[Stored records]
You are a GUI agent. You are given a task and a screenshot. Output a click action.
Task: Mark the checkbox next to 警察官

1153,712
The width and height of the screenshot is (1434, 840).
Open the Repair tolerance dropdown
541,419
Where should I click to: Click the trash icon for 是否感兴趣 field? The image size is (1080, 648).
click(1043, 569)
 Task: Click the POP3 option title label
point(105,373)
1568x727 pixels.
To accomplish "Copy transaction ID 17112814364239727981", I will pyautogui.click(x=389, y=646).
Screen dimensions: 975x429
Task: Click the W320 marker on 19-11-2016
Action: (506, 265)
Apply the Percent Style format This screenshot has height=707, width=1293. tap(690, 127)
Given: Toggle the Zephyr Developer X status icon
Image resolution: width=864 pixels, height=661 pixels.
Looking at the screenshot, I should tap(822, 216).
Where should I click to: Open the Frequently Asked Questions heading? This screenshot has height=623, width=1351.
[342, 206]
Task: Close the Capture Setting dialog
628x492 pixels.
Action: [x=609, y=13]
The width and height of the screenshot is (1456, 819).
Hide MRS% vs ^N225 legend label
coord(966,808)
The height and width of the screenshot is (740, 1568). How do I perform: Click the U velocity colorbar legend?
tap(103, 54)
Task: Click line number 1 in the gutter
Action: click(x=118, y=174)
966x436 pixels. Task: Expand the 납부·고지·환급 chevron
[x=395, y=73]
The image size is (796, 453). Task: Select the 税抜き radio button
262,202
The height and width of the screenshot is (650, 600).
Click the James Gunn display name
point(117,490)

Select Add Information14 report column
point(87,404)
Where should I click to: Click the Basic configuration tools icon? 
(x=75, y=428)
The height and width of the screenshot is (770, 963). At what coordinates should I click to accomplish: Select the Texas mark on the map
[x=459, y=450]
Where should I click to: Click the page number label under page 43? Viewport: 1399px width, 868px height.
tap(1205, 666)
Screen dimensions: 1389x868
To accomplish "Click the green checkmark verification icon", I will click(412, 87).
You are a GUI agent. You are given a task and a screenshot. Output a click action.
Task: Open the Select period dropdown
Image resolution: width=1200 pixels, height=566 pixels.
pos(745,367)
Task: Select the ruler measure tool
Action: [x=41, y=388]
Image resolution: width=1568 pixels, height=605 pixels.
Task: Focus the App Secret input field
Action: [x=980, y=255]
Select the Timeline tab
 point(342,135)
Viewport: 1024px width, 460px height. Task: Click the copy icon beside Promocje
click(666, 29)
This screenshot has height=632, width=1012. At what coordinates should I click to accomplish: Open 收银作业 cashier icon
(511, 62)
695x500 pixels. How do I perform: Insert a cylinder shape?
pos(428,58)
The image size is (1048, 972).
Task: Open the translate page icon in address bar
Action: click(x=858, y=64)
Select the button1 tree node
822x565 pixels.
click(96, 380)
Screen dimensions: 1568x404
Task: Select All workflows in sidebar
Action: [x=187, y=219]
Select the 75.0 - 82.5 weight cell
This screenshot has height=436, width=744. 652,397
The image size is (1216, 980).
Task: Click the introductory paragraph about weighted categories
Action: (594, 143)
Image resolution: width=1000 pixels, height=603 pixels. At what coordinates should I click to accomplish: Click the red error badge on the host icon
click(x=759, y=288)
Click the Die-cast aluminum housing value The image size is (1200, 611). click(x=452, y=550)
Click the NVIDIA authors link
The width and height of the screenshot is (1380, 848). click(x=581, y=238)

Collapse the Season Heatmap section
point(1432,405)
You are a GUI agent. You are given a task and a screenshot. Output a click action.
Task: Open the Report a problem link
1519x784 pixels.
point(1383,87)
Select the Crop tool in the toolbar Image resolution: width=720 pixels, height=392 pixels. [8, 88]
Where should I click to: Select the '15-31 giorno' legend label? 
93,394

TASK GOAL —
Only one stretch of the data above is needed. Restate it word for word, from the line containing "Task: Close the Capture Setting dialog" through the line containing "Screen dimensions: 1389x868", both ends included.

EXERCISE ANSWER —
Task: Close the Capture Setting dialog
628x492 pixels.
Action: [x=609, y=13]
The width and height of the screenshot is (1456, 819).
Hide MRS% vs ^N225 legend label
coord(966,808)
The height and width of the screenshot is (740, 1568). How do I perform: Click the U velocity colorbar legend?
tap(103, 54)
Task: Click line number 1 in the gutter
Action: click(x=118, y=174)
966x436 pixels. Task: Expand the 납부·고지·환급 chevron
[x=395, y=73]
The image size is (796, 453). Task: Select the 税抜き radio button
262,202
The height and width of the screenshot is (650, 600).
Click the James Gunn display name
point(117,490)

Select Add Information14 report column
point(87,404)
Where should I click to: Click the Basic configuration tools icon? 
(x=75, y=428)
The height and width of the screenshot is (770, 963). At what coordinates should I click to accomplish: Select the Texas mark on the map
[x=459, y=450]
Where should I click to: Click the page number label under page 43? Viewport: 1399px width, 868px height.
tap(1205, 666)
Screen dimensions: 1389x868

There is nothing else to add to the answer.